====== Entries supplied
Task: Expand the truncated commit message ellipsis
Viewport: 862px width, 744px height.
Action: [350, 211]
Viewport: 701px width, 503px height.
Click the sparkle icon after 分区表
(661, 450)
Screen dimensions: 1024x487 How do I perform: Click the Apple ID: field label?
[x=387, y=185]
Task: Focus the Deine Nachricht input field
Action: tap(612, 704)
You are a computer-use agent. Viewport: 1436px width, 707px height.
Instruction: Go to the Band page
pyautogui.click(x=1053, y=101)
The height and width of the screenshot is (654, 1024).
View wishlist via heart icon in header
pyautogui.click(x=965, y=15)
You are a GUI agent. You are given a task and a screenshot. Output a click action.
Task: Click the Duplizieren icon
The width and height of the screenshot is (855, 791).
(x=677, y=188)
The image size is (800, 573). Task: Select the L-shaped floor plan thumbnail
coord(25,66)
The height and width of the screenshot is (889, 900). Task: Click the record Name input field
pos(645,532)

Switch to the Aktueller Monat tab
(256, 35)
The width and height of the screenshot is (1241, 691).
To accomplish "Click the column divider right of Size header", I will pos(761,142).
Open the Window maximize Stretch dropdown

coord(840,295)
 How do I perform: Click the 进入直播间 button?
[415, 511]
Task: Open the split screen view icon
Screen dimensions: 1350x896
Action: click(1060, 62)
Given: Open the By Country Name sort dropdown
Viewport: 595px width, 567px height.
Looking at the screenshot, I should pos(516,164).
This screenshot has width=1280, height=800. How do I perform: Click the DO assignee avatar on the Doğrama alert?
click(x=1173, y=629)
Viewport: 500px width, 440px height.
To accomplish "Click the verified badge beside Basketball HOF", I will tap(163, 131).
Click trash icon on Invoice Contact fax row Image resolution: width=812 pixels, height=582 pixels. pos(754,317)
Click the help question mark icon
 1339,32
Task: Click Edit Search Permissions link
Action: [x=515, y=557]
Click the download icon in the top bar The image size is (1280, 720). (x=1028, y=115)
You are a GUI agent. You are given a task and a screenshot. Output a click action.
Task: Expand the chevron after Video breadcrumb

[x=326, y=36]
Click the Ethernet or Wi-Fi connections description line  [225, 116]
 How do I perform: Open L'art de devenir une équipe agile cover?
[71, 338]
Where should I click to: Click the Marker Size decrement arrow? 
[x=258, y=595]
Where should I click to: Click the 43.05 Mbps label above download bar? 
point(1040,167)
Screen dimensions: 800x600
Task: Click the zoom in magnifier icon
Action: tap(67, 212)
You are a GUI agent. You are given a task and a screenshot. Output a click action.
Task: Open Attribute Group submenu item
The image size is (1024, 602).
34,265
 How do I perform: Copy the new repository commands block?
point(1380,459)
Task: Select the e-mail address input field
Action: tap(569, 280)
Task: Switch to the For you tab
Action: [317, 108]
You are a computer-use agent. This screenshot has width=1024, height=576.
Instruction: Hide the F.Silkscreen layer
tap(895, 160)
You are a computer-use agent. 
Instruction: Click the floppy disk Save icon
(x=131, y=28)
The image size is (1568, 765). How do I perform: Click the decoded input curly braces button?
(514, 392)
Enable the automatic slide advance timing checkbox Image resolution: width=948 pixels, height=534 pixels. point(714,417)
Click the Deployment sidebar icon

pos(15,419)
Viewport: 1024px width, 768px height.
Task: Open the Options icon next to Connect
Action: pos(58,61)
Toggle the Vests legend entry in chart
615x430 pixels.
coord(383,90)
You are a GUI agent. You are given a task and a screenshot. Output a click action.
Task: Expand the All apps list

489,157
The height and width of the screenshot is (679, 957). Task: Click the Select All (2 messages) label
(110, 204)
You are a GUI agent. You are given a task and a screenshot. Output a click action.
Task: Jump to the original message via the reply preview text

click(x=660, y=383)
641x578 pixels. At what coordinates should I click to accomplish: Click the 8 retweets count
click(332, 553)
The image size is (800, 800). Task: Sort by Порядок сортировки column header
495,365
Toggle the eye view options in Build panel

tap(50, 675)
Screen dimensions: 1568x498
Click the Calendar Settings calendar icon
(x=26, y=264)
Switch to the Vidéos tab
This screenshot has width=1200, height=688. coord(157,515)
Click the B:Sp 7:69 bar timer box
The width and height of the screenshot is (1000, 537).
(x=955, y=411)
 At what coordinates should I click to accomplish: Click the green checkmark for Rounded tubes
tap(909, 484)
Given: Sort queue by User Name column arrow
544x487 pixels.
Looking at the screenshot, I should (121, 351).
============
Your objective – Copy every line of the records, leaving nothing out.

Solution for this problem –
Task: Expand the truncated commit message ellipsis
Viewport: 862px width, 744px height.
Action: [350, 211]
Viewport: 701px width, 503px height.
Click the sparkle icon after 分区表
(661, 450)
Screen dimensions: 1024x487 How do I perform: Click the Apple ID: field label?
[x=387, y=185]
Task: Focus the Deine Nachricht input field
Action: tap(612, 704)
You are a computer-use agent. Viewport: 1436px width, 707px height.
Instruction: Go to the Band page
pyautogui.click(x=1053, y=101)
The height and width of the screenshot is (654, 1024).
View wishlist via heart icon in header
pyautogui.click(x=965, y=15)
You are a GUI agent. You are given a task and a screenshot. Output a click action.
Task: Click the Duplizieren icon
The width and height of the screenshot is (855, 791).
(x=677, y=188)
The image size is (800, 573). Task: Select the L-shaped floor plan thumbnail
coord(25,66)
The height and width of the screenshot is (889, 900). Task: Click the record Name input field
pos(645,532)

Switch to the Aktueller Monat tab
(256, 35)
The width and height of the screenshot is (1241, 691).
To accomplish "Click the column divider right of Size header", I will pos(761,142).
Open the Window maximize Stretch dropdown

coord(840,295)
 How do I perform: Click the 进入直播间 button?
[415, 511]
Task: Open the split screen view icon
Screen dimensions: 1350x896
Action: click(1060, 62)
Given: Open the By Country Name sort dropdown
Viewport: 595px width, 567px height.
Looking at the screenshot, I should pos(516,164).
This screenshot has width=1280, height=800. How do I perform: Click the DO assignee avatar on the Doğrama alert?
click(x=1173, y=629)
Viewport: 500px width, 440px height.
To accomplish "Click the verified badge beside Basketball HOF", I will tap(163, 131).
Click trash icon on Invoice Contact fax row Image resolution: width=812 pixels, height=582 pixels. pos(754,317)
Click the help question mark icon
 1339,32
Task: Click Edit Search Permissions link
Action: [x=515, y=557]
Click the download icon in the top bar The image size is (1280, 720). (x=1028, y=115)
You are a GUI agent. You are given a task and a screenshot. Output a click action.
Task: Expand the chevron after Video breadcrumb

[x=326, y=36]
Click the Ethernet or Wi-Fi connections description line  [225, 116]
 How do I perform: Open L'art de devenir une équipe agile cover?
[71, 338]
Where should I click to: Click the Marker Size decrement arrow? 
[x=258, y=595]
Where should I click to: Click the 43.05 Mbps label above download bar? 
point(1040,167)
Screen dimensions: 800x600
Task: Click the zoom in magnifier icon
Action: tap(67, 212)
You are a GUI agent. You are given a task and a screenshot. Output a click action.
Task: Open Attribute Group submenu item
The image size is (1024, 602).
34,265
 How do I perform: Copy the new repository commands block?
point(1380,459)
Task: Select the e-mail address input field
Action: tap(569, 280)
Task: Switch to the For you tab
Action: [317, 108]
You are a computer-use agent. This screenshot has width=1024, height=576.
Instruction: Hide the F.Silkscreen layer
tap(895, 160)
You are a computer-use agent. 
Instruction: Click the floppy disk Save icon
(x=131, y=28)
The image size is (1568, 765). How do I perform: Click the decoded input curly braces button?
(514, 392)
Enable the automatic slide advance timing checkbox Image resolution: width=948 pixels, height=534 pixels. point(714,417)
Click the Deployment sidebar icon

pos(15,419)
Viewport: 1024px width, 768px height.
Task: Open the Options icon next to Connect
Action: pos(58,61)
Toggle the Vests legend entry in chart
615x430 pixels.
coord(383,90)
You are a GUI agent. You are given a task and a screenshot. Output a click action.
Task: Expand the All apps list

489,157
The height and width of the screenshot is (679, 957). Task: Click the Select All (2 messages) label
(110, 204)
You are a GUI agent. You are given a task and a screenshot. Output a click action.
Task: Jump to the original message via the reply preview text

click(x=660, y=383)
641x578 pixels. At what coordinates should I click to accomplish: Click the 8 retweets count
click(332, 553)
The image size is (800, 800). Task: Sort by Порядок сортировки column header
495,365
Toggle the eye view options in Build panel

tap(50, 675)
Screen dimensions: 1568x498
Click the Calendar Settings calendar icon
(x=26, y=264)
Switch to the Vidéos tab
This screenshot has width=1200, height=688. coord(157,515)
Click the B:Sp 7:69 bar timer box
The width and height of the screenshot is (1000, 537).
(x=955, y=411)
 At what coordinates should I click to accomplish: Click the green checkmark for Rounded tubes
tap(909, 484)
Given: Sort queue by User Name column arrow
544x487 pixels.
Looking at the screenshot, I should (121, 351).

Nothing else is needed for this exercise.